The county will eliminate 28 positions. Eight are already vacant, three are held by people expected to retire, five positions are being replaced with part-time positions and employees in five of the positions being eliminated are being transferred to fill other vacancies.
Services should not be affected, said County Administrator Sel Hemingway.
A list of positions being cut was not released. Employees were still being notified Wednesday afternoon. The cuts will save about $1.15 million out of a $58 million budget.
“They realize these changes had to occur and are thankful it wasn’t more severe,” he said.
Georgetown County has a balanced budget for 2010, but getting there was a grueling process for all involved, Administrator Sel Hemingway said.
“We had some very difficult decisions to make,” he said. “The current economic times presented us with a situation we haven’t been faced with before.”
The proposed budget Hemingway presented to council in May had a $1.7 million deficit in the $22.7 million general fund. Council would either have to borrow the money from its reserve, potentially leading to deficits of $8.2 million over the next five years, or make some major cuts.
County Council picked an approach that balanced the two in an effort to preserve cash reserves and protect the county’s work force.
After two closed door meetings lasting more than three hours Tuesday to talk about personnel, County Council agreed to trim staff and salaries along with other measures that would cut about $1.5 million from the budget. The budget draws $174,000 from the county’s reserve fund.
The result is a $58 million budget that does not include a tax increase. That’s $3.1 million less than last year’s budget.
The decrease is shown in most of the county’s departments. Environmental Services received the biggest cut. Its $6.3 million budget decreased by almost $1.2 million.
Because of decreased revenue coming in for victims services, programs for crime prevention will receive $184,000 from the county this year, a decrease of $79,000. Representatives from Citizens Against Spouse Abuse pleaded with council to reconsider a $20,000 cut in its funding. The agency may have to close its Georgetown County safe house.
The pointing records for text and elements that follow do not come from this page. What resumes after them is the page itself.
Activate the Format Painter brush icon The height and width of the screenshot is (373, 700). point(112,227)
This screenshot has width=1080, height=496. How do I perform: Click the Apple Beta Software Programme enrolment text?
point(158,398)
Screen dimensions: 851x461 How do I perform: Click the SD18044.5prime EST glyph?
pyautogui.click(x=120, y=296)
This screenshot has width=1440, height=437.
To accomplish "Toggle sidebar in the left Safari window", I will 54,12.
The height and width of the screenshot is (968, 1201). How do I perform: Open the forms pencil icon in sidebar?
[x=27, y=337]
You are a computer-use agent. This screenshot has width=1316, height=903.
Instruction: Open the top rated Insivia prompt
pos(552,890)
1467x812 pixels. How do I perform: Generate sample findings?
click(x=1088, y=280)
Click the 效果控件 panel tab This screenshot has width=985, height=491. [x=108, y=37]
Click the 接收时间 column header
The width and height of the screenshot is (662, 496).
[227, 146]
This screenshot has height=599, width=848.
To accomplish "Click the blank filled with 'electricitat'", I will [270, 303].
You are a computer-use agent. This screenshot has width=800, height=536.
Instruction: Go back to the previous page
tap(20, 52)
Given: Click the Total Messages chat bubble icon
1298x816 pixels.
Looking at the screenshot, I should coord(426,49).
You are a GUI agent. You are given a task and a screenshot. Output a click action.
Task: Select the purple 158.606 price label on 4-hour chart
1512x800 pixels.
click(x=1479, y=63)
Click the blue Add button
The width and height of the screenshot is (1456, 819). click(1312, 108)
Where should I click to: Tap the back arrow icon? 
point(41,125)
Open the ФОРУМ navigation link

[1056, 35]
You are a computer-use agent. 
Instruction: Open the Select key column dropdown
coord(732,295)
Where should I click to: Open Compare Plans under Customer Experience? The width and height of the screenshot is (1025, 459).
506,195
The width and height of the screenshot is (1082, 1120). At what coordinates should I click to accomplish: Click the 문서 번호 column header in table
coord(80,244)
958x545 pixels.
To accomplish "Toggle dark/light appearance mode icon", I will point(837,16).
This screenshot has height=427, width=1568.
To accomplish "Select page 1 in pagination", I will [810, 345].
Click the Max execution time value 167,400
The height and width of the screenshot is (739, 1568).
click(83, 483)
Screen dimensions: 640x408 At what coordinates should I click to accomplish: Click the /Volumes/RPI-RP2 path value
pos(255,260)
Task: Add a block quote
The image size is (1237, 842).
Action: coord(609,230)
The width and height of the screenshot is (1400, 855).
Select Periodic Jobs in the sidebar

The only county departments to receive increases this year are stormwater and law enforcement. Stormwater will receive $1.6 million, an increase of $22,847. Law Enforcement will receive an additional $551,268 for a total of $10.2 million.
The county transferred the 911 communications fund from the general budget to law enforcement’s budget, along with 1.3 mills of property tax to provide for those costs, so that accounts for some of the increase, Hemingway said.
Workforce reductions, including seven layoffs, cutting five full-time positions to part-time and a 3 percent pay cut for all employees, saved the county about $1.15 million.
The cuts affecting personnel were the most difficult to make, Hemingway said.
“Council has never been faced with making any type of reductions in personnel, be it in numbers or affecting pay,” Hemingway said. “I can assure all employees and the public there has been a general concern for their well being from staff and County Council’s perspective. It was a very difficult situation and heartfelt decisions were made, because they had to be made.”
Adjustments were also made to the operations and maintenance budgets for the capital improvement plan. Those affected positions that would have been funded as part of the capital plan but are now on hold, Hemingway said.
Those funds will accumulate and won’t be directed to any purpose outside the capital plan, he said.
Up for final reading by council June 23, the budget will be available for public viewing at all public libraries and at the clerk to council’s office beginning Friday.